Start of Information given

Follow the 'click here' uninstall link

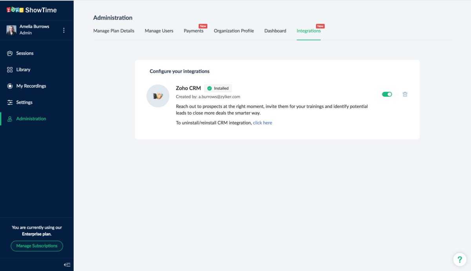pyautogui.click(x=262, y=123)
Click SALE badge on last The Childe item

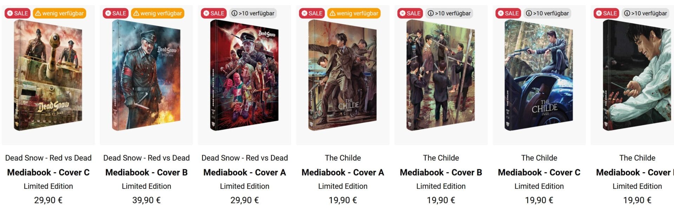pos(607,13)
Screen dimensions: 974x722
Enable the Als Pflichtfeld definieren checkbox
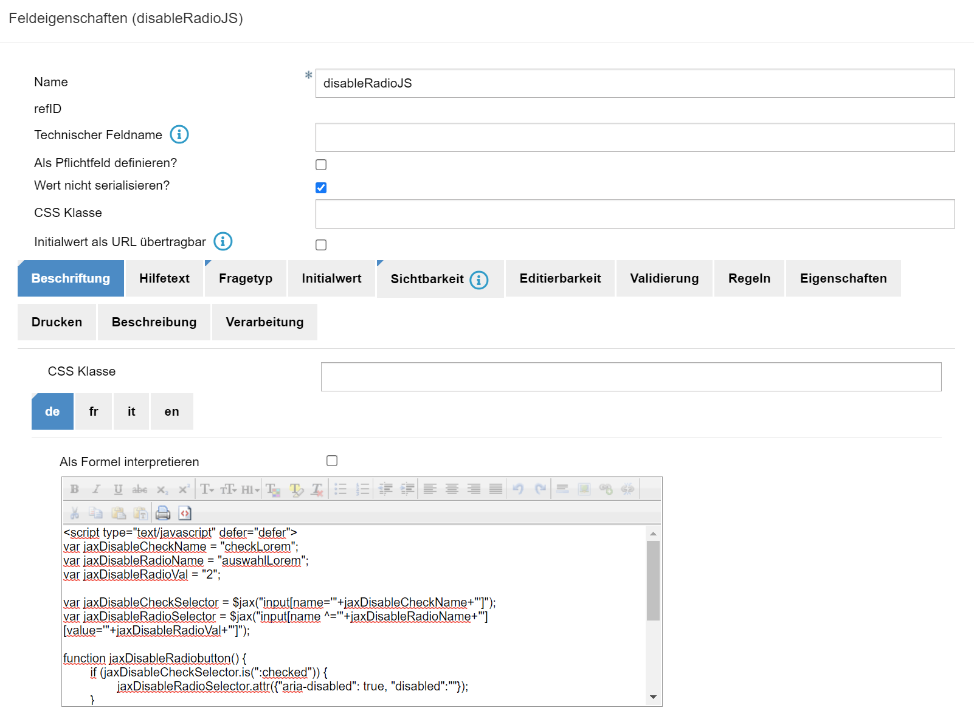tap(321, 165)
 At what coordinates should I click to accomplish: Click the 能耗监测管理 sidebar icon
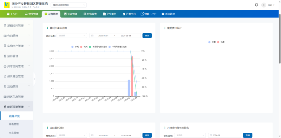5,107
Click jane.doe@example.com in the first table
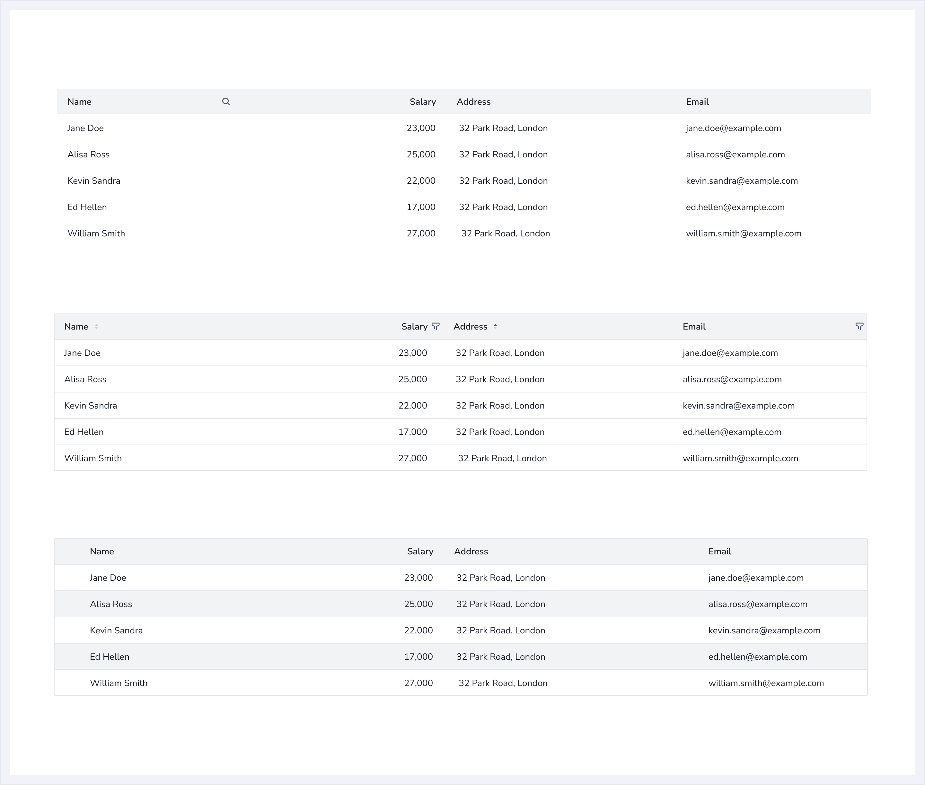This screenshot has width=925, height=785. point(733,128)
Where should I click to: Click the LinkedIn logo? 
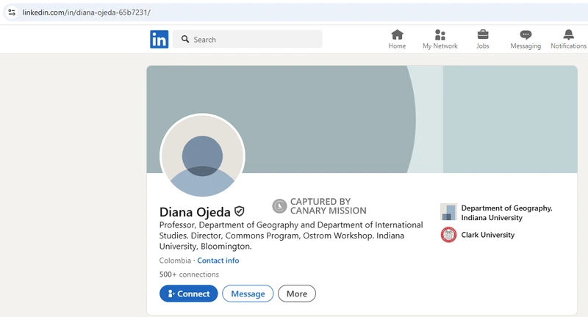coord(159,40)
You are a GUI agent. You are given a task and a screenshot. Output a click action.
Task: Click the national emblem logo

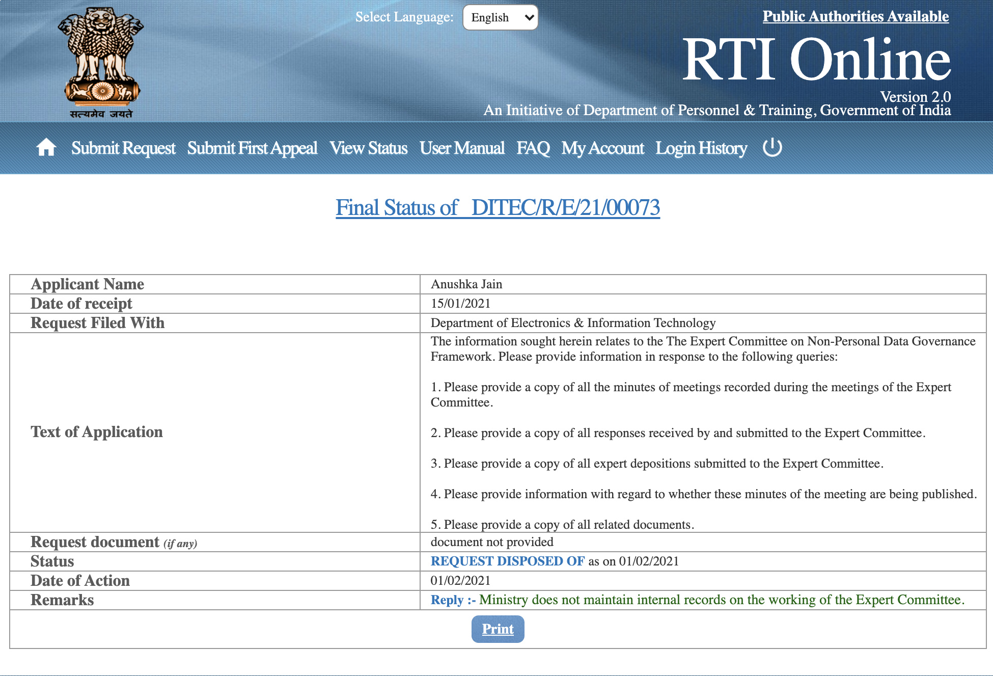[101, 62]
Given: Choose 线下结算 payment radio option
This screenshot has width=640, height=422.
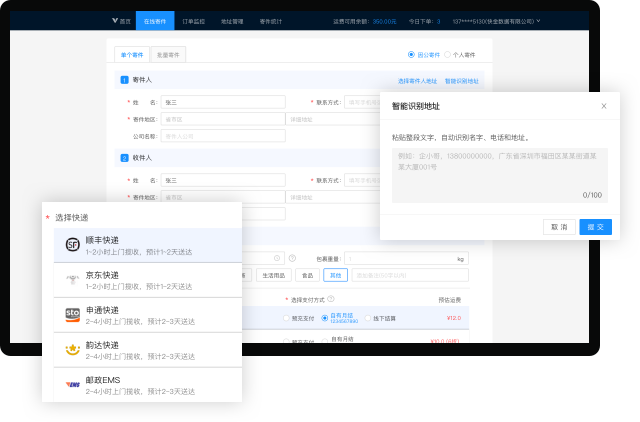Looking at the screenshot, I should point(367,318).
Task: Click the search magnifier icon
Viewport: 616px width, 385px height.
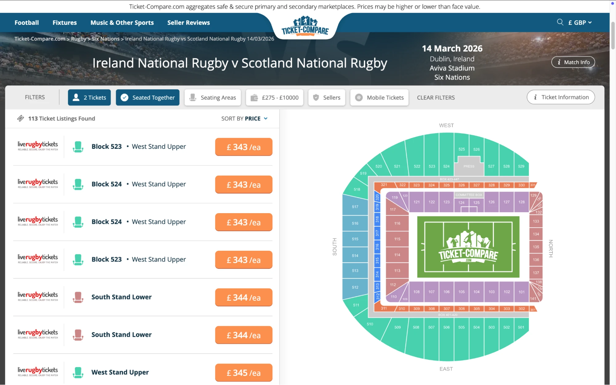Action: click(x=560, y=22)
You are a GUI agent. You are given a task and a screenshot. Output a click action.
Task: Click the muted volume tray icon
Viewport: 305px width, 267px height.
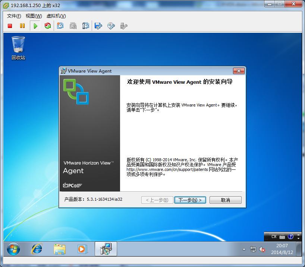point(262,249)
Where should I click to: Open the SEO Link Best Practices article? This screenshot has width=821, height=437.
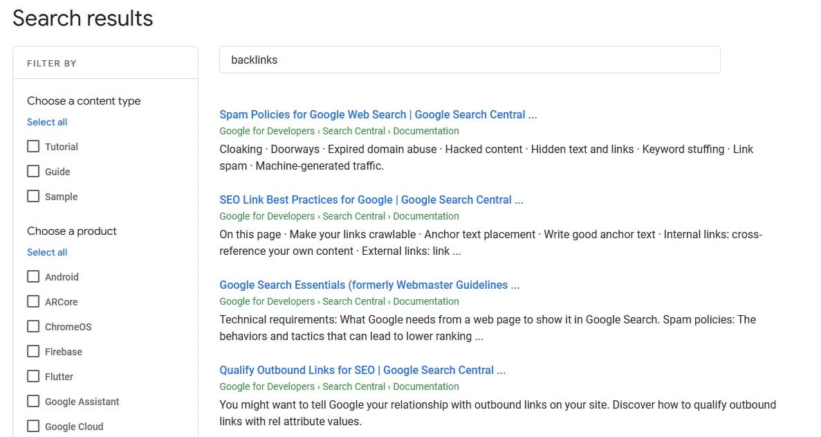[x=371, y=199]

End of Information given

• [Exercise] Can you copy the records above line for line, leaving out the pictures?

• [Worked solution]
Follow the 'click here' uninstall link

pyautogui.click(x=262, y=123)
Click SALE badge on last The Childe item

pos(607,13)
Screen dimensions: 974x722
Enable the Als Pflichtfeld definieren checkbox
tap(321, 165)
 At what coordinates should I click to accomplish: Click the 能耗监测管理 sidebar icon
5,107
Click jane.doe@example.com in the first table
This screenshot has width=925, height=785. point(733,128)
Where should I click to: Click the LinkedIn logo? 
coord(159,40)
You are a GUI agent. You are given a task and a screenshot. Output a click action.
Task: Click the national emblem logo

[101, 62]
Given: Choose 线下结算 payment radio option
This screenshot has width=640, height=422.
Looking at the screenshot, I should point(367,318).
Task: Click the search magnifier icon
Viewport: 616px width, 385px height.
Action: click(x=560, y=22)
You are a GUI agent. You are given a task and a screenshot. Output a click action.
Task: Click the muted volume tray icon
Viewport: 305px width, 267px height.
point(262,249)
Where should I click to: Open the SEO Link Best Practices article? This screenshot has width=821, height=437.
[x=371, y=199]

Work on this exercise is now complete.